Quantum sensing, the use of quantum systems to measure fields and forces, is a rapidly expanding field with broad applications, including for national security. One of the primary application areas for quantum sensors is in positioning, navigation, and timing (PNT), where devices including atomic clocks, quantum inertial sensors, atomic gravimeters, and quantum electromagnetic sensors may enable new capabilities for future PNT architectures, especially in GPS-denied or challenged environments. To maintain high performance in relevant environments, quantum PNT (QPNT) sensors must be made robust against thermal variations, vibration, shock, and other variable environmental conditions. In addition, reduced size, weight and power (SWaP) of sensors is crucial for enabling a wide variety of platforms, from terrestrial to space-based, to take advantage of the projected performance enhancements of quantum sensors.
This report identifies key challenges in quantum sensor ruggedization and miniaturization and recommends pathways for overcoming those challenges. It does not consider the status or technology needs of the sensor device itself. The report is based on a virtual workshop conducted by the Quantum Economic Development Consortium (QED-C) in October 2021 with active participation by experts in quantum sensing and PNT from industry, government, and academia. The recommendations in this report focus on pathways to improve and/or miniaturize packaging of vacuum systems and other supporting sensor structures as well as to shield sensors from vibrations or other environmental effects (e.g., thermal or background magnetic field variations).
This report identifies the following key action items for the government to consider:
- Focus Funding and Community Resources to Support Development of Novel QPNT Peripheral Subsystems (see Table 1)
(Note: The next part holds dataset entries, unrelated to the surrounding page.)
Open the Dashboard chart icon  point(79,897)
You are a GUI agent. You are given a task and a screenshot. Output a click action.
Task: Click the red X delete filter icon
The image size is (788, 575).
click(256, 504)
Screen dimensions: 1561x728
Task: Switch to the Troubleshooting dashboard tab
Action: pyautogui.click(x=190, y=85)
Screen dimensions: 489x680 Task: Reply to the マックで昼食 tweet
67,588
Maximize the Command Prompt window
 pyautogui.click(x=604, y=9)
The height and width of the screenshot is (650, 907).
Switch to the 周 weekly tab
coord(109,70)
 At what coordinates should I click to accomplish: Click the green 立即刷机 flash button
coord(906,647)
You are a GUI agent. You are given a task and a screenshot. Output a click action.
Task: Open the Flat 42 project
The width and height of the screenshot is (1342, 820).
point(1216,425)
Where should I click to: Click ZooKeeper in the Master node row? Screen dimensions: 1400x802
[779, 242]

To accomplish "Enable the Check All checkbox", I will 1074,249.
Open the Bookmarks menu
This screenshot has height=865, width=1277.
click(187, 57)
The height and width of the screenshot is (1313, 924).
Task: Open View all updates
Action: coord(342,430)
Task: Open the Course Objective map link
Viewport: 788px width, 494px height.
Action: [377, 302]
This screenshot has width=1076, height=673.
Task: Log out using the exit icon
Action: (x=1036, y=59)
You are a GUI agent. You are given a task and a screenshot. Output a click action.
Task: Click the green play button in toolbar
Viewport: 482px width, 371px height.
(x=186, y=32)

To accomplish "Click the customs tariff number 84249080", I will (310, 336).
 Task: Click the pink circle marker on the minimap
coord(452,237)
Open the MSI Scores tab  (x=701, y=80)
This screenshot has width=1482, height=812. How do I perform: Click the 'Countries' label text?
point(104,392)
- Funding and resources should be directed to not only address sensor head performance specifications, but also to support the development of crucial peripheral subsystems and processes. The recommended areas are described in Table 1. The funding mechanisms can be both incremental and ambitious programs but should be specifically targeted towards an enabling subsystem technology. By providing such opportunities, the QPNT provider can more effectively engage with industry experts in materials science, control electronics, and laser technologies to solve major quantum-deployed system roadblocks.
- Improve Communication between Government and QPNT Providers
- The needs of the U.S. government can only be met with a clear and direct communication channel between itself and the QPNT community. Considerations should be given to augmenting the standard Technology Readiness Level (TRL) scale used for benchmarking quantum sensor devices as it lacks contextual understanding and hampers open discussion of technology gaps. Communication can be further improved by incorporating the broader QPNT community in reporting efforts used to inform government recommendations and improving the dissemination of those reports to QED-C members.